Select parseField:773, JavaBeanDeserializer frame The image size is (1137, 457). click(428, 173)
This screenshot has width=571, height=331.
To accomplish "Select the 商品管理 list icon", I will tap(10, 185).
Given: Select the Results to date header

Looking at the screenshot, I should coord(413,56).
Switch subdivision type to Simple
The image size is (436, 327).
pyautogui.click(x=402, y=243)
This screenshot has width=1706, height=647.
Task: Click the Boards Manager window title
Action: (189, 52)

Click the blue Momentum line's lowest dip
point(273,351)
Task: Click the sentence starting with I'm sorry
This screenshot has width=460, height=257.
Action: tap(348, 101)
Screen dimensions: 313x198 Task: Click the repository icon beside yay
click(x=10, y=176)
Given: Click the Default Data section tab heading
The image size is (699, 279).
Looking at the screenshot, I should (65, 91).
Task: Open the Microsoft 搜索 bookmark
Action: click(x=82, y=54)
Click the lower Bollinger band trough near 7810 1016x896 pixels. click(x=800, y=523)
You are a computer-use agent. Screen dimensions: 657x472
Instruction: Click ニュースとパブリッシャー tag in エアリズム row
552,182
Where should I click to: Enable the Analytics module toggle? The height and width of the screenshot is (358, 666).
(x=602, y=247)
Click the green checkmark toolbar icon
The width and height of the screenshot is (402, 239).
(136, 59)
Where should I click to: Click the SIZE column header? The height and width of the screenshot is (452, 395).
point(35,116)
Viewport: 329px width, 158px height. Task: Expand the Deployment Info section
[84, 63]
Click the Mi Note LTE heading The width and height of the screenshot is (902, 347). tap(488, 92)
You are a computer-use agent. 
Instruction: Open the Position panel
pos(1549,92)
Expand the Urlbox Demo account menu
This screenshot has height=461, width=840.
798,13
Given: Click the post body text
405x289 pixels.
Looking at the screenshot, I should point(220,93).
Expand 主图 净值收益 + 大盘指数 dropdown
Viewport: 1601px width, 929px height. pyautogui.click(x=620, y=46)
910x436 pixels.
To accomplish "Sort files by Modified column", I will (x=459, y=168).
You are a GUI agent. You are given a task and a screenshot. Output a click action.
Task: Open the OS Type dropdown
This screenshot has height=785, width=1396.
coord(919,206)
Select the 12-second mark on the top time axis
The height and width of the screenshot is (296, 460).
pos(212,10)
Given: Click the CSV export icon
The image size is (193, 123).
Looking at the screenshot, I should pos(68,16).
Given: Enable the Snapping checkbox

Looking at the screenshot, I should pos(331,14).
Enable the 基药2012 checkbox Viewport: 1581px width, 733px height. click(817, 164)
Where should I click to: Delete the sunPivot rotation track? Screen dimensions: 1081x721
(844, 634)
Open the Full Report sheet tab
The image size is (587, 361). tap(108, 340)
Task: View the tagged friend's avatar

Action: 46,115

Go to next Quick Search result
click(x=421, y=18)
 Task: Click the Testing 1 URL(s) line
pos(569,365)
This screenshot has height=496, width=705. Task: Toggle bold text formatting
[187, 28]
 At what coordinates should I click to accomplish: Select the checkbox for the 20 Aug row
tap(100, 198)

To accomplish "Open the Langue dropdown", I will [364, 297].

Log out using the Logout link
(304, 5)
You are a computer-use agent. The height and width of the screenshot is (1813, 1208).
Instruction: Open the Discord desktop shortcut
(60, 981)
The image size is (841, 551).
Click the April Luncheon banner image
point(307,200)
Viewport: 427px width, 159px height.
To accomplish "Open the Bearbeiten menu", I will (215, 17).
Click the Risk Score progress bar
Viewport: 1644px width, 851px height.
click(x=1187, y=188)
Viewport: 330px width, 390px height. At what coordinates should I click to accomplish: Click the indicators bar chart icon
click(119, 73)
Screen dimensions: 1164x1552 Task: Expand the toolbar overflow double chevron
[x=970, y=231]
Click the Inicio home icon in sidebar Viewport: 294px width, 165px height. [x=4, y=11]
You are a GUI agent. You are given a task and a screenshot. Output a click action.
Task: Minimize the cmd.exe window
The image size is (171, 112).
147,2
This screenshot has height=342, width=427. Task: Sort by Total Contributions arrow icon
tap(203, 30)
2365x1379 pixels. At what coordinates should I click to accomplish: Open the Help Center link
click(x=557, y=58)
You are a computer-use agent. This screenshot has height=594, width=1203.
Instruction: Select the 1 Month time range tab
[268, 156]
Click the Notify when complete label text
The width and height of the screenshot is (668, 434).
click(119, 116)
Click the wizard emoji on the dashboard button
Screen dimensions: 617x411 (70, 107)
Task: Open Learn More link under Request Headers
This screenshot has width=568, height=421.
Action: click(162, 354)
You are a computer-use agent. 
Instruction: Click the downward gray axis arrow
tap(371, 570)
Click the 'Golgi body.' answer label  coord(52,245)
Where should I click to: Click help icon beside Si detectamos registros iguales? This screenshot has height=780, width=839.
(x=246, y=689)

_課題_:
資料のうち「Screen dimensions: 313x198」を含む行から「Click the Mi」を含む行までを、「green」を「red」に置き換え、ほかは一切変えずに書き直してください。

_回答_:
Screen dimensions: 313x198 Task: Click the repository icon beside yay
click(x=10, y=176)
Given: Click the Default Data section tab heading
The image size is (699, 279).
Looking at the screenshot, I should (65, 91).
Task: Open the Microsoft 搜索 bookmark
Action: click(x=82, y=54)
Click the lower Bollinger band trough near 7810 1016x896 pixels. click(x=800, y=523)
You are a computer-use agent. Screen dimensions: 657x472
Instruction: Click ニュースとパブリッシャー tag in エアリズム row
552,182
Where should I click to: Enable the Analytics module toggle? The height and width of the screenshot is (358, 666).
(x=602, y=247)
Click the red checkmark toolbar icon
The width and height of the screenshot is (402, 239).
(136, 59)
Where should I click to: Click the SIZE column header? The height and width of the screenshot is (452, 395).
point(35,116)
Viewport: 329px width, 158px height. Task: Expand the Deployment Info section
[84, 63]
Click the Mi Note LTE heading The width and height of the screenshot is (902, 347). tap(488, 92)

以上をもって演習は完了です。